Invariance trades against signal and against correlated error. Reducing sensitivity to nuisance variables also blunts sensitivity to genuine ones — a maximally robust estimator (the median) discards information a mean would use, so the breakdown point buys robustness at a stated efficiency cost. And invariance is silent against the failure that hits every input equally: if a shared prior or a correlated-error mode is built into the truth-relevant channel, no amount of low sensitivity to nuisance helps — the whole population can be confidently wrong together.
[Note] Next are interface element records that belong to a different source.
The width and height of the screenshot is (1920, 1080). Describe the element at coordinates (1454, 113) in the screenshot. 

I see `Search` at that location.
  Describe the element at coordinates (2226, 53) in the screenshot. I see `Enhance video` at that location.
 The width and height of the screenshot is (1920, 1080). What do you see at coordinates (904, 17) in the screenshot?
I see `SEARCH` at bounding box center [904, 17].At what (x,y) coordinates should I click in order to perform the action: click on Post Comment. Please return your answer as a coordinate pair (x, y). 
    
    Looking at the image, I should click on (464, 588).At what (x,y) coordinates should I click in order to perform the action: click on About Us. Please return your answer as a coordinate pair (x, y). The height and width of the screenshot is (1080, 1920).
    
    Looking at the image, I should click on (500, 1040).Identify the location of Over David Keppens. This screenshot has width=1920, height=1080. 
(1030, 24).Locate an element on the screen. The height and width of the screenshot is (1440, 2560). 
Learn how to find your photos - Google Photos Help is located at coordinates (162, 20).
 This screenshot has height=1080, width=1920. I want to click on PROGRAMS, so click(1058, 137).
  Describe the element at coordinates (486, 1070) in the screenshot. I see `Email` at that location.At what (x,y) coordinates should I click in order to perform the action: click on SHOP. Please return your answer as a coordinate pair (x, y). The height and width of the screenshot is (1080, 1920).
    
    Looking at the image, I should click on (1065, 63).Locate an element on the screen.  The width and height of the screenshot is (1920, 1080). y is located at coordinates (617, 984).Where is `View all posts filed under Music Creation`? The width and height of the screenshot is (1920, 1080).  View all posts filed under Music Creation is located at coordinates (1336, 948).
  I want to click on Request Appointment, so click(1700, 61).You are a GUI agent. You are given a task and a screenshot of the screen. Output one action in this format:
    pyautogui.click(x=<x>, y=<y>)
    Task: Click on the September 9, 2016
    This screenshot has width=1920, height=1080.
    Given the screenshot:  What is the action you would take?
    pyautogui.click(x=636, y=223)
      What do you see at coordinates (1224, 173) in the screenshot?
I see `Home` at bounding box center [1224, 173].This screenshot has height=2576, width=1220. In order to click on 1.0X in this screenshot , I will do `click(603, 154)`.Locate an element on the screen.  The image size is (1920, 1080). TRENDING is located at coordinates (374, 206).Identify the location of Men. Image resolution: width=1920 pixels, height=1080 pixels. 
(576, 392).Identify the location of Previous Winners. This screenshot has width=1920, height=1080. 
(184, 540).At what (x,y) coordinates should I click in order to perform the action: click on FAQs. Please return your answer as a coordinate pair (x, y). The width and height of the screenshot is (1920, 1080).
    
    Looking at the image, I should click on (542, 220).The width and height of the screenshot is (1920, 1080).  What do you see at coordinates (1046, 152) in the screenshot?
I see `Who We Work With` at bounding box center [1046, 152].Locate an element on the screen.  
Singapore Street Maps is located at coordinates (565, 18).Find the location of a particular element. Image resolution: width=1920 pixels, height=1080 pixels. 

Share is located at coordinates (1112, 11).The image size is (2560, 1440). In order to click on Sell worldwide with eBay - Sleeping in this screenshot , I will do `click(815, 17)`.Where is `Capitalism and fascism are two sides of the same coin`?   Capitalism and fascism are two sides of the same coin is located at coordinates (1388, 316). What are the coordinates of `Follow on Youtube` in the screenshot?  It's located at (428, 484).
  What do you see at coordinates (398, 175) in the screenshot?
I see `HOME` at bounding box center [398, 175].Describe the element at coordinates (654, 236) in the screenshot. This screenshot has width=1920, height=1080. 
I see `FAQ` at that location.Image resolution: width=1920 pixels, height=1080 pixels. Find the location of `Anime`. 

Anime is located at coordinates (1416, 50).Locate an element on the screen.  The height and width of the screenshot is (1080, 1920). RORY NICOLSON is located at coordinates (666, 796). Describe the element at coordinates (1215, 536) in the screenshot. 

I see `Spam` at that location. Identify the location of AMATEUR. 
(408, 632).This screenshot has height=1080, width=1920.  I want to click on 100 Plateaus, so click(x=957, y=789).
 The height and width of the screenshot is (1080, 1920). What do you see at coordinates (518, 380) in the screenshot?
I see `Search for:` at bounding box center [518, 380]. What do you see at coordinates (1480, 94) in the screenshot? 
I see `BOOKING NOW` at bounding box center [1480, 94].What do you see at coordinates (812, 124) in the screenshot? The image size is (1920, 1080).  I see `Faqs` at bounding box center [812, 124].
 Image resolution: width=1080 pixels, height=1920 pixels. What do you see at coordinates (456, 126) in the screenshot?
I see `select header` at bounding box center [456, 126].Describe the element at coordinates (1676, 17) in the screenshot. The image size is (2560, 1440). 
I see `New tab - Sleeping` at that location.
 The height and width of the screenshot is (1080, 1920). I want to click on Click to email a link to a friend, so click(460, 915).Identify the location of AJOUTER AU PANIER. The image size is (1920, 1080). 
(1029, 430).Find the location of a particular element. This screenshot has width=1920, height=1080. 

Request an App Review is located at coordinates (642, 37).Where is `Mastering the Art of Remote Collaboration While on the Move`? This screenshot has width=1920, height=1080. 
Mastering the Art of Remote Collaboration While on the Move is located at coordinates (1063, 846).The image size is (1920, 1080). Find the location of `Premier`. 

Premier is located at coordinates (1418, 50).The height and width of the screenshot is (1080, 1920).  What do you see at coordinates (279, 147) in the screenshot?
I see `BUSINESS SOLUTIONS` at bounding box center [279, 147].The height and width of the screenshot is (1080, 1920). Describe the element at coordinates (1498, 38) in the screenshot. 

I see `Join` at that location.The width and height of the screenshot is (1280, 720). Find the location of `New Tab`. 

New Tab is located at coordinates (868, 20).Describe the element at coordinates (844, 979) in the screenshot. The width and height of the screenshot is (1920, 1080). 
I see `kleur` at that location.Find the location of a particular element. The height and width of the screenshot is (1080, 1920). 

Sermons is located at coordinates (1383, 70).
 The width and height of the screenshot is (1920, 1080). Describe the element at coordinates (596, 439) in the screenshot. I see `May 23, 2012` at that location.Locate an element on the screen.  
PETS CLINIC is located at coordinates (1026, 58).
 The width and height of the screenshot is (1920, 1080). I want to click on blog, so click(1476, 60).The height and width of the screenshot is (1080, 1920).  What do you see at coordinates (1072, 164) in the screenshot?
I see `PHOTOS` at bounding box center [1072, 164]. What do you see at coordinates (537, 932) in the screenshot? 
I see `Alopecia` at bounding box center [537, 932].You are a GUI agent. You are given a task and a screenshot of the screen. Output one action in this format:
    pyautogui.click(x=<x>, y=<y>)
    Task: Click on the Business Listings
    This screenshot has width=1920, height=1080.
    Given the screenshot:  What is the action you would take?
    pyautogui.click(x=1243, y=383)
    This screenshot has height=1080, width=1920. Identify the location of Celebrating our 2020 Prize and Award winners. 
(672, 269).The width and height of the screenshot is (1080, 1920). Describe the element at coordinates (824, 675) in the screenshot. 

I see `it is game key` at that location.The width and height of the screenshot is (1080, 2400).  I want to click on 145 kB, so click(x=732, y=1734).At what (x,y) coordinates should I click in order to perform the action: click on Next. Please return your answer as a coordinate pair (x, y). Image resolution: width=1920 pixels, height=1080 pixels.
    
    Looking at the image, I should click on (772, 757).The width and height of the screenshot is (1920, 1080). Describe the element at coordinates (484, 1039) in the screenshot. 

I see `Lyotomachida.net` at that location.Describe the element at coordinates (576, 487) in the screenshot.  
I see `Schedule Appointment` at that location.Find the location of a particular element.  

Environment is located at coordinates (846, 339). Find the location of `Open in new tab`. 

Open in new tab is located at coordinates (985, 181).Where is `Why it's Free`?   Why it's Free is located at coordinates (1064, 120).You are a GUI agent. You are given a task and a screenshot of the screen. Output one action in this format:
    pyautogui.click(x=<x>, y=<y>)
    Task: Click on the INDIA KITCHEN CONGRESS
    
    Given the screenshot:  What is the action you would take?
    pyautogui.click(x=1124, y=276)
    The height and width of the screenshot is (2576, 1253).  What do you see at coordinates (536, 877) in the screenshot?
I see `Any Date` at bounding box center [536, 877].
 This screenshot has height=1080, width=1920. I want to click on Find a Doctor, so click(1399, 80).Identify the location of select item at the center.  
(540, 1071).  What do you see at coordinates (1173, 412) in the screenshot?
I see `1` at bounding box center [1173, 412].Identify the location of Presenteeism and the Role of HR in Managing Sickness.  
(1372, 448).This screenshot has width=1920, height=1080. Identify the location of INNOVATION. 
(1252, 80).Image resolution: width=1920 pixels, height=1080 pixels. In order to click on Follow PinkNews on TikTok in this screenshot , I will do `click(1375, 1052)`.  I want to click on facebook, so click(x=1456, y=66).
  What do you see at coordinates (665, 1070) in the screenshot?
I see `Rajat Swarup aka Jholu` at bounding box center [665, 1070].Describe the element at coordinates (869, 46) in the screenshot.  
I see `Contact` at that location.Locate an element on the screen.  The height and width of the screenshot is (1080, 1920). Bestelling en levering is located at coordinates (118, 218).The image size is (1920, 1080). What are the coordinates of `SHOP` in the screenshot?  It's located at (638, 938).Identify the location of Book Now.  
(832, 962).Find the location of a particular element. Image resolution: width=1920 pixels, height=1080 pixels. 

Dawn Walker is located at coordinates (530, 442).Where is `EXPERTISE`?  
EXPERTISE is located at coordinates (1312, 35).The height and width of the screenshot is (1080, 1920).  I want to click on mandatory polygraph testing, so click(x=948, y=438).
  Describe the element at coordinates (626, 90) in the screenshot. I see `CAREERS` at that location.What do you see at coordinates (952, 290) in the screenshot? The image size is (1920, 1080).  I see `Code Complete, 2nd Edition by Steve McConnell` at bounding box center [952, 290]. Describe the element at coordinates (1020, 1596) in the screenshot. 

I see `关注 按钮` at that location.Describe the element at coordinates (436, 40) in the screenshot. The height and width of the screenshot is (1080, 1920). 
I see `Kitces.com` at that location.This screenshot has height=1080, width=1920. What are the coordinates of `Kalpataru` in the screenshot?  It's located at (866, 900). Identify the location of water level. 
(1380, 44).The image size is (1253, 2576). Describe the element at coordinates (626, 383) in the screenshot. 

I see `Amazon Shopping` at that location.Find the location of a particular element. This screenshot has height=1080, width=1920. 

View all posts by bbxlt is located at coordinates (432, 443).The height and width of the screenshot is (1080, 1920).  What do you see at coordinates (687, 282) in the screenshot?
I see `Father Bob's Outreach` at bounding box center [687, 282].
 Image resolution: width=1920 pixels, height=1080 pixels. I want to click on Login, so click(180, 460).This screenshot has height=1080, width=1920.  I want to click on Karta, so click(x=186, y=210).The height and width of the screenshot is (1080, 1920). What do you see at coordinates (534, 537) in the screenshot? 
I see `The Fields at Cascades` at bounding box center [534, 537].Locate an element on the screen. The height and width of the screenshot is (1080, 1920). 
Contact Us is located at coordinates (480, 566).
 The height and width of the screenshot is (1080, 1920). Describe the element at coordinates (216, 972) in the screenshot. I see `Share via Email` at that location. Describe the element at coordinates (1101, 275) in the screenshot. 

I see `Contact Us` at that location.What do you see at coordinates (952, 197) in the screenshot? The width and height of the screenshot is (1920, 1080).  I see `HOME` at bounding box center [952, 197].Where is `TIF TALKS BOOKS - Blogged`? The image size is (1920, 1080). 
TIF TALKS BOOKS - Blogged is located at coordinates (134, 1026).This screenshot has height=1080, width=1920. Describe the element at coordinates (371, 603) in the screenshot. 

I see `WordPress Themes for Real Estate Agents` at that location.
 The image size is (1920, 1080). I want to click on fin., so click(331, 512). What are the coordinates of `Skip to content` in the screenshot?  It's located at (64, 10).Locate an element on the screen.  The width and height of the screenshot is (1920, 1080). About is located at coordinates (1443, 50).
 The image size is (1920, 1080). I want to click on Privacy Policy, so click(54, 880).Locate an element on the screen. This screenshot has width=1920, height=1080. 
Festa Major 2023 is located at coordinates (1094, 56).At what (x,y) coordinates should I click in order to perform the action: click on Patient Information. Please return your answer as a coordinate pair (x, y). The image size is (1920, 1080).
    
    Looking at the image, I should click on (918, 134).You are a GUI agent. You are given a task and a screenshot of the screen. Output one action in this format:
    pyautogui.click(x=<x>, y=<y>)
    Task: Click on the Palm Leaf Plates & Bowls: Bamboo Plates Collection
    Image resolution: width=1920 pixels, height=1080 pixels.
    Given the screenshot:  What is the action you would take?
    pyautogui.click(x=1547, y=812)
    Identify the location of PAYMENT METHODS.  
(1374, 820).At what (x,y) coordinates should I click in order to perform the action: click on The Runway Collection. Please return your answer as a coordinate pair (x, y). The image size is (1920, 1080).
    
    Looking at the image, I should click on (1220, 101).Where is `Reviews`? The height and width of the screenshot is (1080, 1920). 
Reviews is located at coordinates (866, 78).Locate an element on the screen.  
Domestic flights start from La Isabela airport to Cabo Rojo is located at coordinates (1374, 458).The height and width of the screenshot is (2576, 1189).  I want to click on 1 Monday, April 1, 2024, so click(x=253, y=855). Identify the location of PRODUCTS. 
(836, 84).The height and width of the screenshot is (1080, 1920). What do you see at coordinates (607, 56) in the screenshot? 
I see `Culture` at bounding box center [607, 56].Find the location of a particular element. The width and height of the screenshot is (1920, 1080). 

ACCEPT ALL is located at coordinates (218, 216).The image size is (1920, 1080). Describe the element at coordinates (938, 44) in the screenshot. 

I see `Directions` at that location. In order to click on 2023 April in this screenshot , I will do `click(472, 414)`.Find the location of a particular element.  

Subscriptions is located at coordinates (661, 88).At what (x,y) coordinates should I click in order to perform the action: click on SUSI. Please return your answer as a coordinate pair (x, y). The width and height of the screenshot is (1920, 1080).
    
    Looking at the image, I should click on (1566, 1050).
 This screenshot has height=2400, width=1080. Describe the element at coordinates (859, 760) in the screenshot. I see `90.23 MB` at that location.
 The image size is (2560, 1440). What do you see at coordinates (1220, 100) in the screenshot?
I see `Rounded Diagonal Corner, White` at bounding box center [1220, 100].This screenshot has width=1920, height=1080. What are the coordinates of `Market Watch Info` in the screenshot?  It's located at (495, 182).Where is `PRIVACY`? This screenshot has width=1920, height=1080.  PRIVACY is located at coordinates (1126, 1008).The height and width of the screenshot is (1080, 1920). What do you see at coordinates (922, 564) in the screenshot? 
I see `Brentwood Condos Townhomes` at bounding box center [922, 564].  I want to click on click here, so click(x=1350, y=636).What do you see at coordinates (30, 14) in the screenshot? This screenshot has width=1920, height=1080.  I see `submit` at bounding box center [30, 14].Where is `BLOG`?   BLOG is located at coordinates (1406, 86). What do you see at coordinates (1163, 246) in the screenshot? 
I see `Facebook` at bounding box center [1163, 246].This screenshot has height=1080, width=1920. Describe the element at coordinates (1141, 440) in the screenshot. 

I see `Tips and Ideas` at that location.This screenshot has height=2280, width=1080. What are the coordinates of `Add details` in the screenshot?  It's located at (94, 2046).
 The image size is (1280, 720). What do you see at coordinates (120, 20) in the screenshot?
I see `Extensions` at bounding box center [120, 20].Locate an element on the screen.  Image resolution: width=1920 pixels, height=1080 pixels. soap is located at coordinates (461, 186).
Invariance bounds what a single manipulated input can do, not what a systematically biased world can do.

Constructions

Construction	Bound / estimate	Defends against	Cheapest attack (≈ cost)	Maturity · source
Byzantine-robust aggregation	no linear rule tolerates 1 adversary; median 50% [exact]	adversarial aggregator inputs	corrupt just past the breakdown fraction (e.g. >50% for median)	prototyped · Blanchard 2017
Breakdown-point ratings	corrupted-fraction survived (mean 0%, median 50%) [exact]	a minority swinging the output	exceed the breakdown fraction (cost scales with it)	theoretical · Donoho & Huber 1983
Influence-function audit	cap any source whose removal flips the verdict [standard shape]	one source dominating	spread manipulation across many sources, each below the cap (≈ cost of many Sybils)	prototyped · (Hampel et al. 1986)
DP-noise corruption ceiling	$k$ adversarial inputs move output $\le k\varepsilon$ [exact]	bounded-count manipulation	control many inputs so $k\varepsilon$ is large (≈ cost of $k$ inputs)	theoretical · Dwork 2006
Randomize-everything harness	report the invariant; variance = exposure [heuristic]	prompt/format/persona manipulation	find a bias invariant across the fuzz distribution (moderate)	prototyped · (opinion fuzzing)
Identity-masking gap	masked-vs-revealed affiliation swing [heuristic]	source-identity / funding bias	leak affiliation through content/style the mask can’t hide (low)	prototyped · Lundh 2017
Label-swap decision-neutrality	output invariant under relabeling a no-information decision; residual asymmetry $= b_\pi(D)$ [heuristic]	decision-relative (goal) bias	carry the bias in content a label-swap can’t reach — symmetric cue, or asymmetric evidence vs. a planted lean (low–moderate)	prototyped · Kusner 2017, Wang 2023
Extremizing / recalibration	logit-pool with an extremizing parameter [standard shape]	shared-info under-confidence	feed correlated forecasts that extremizing wrongly sharpens (low)	deployed · Satopää 2014
Gauge-invariance tests	score violations of invariant transforms [heuristic]	hidden framing dependence	use a bias that respects tested gauges but not an untested one (moderate)	speculative · —
Minimal-sufficient-input reduction	commit to the smallest determining set [heuristic]	attacks via non-load-bearing inputs	put the manipulation inside the minimal sufficient set (moderate)	speculative · —
Reasoning fuzzer (CI)	monitor for output cliffs under perturbation [heuristic]	discontinuities an adversary sits on	make the manipulation smooth — no cliff to detect (moderate)	speculative · —

Worked bound

Breakdown-point ratings and the Krum impossibility. The corruption gain of an aggregating process is its Lipschitz constant w.r.t. adversary-controllable inputs, and the breakdown point is its single-number metric. With $n=10$ judges: the mean has breakdown 0 — one corrupted judge can drag the average arbitrarily far — while the median survives up to 4 corrupted judges (breakdown 50%). Sharpened: no linear aggregation rule tolerates even one Byzantine input (Blanchard et al. 2017) [exact], the rigorous form of “averaging LLM judges is maximally corruptible,” so robust pooling (coordinate-wise median, trimmed mean) is mandatory, not optional. Differential privacy is the same property from the other side, bounding per-contributor influence to $\varepsilon$ . The cheapest defeat is simply to exceed the breakdown fraction — so the breakdown point is the attack budget.

Open questions

What is the right efficiency-vs-breakdown trade for LLM-judge aggregation — how much accuracy do you give up for a 50%-breakdown pool?
Can sensitivity to nuisance be driven down without also blunting sensitivity to genuine signal, or is there a conservation law?
Is there an invariance construction that addresses correlated error rather than only single-input manipulation?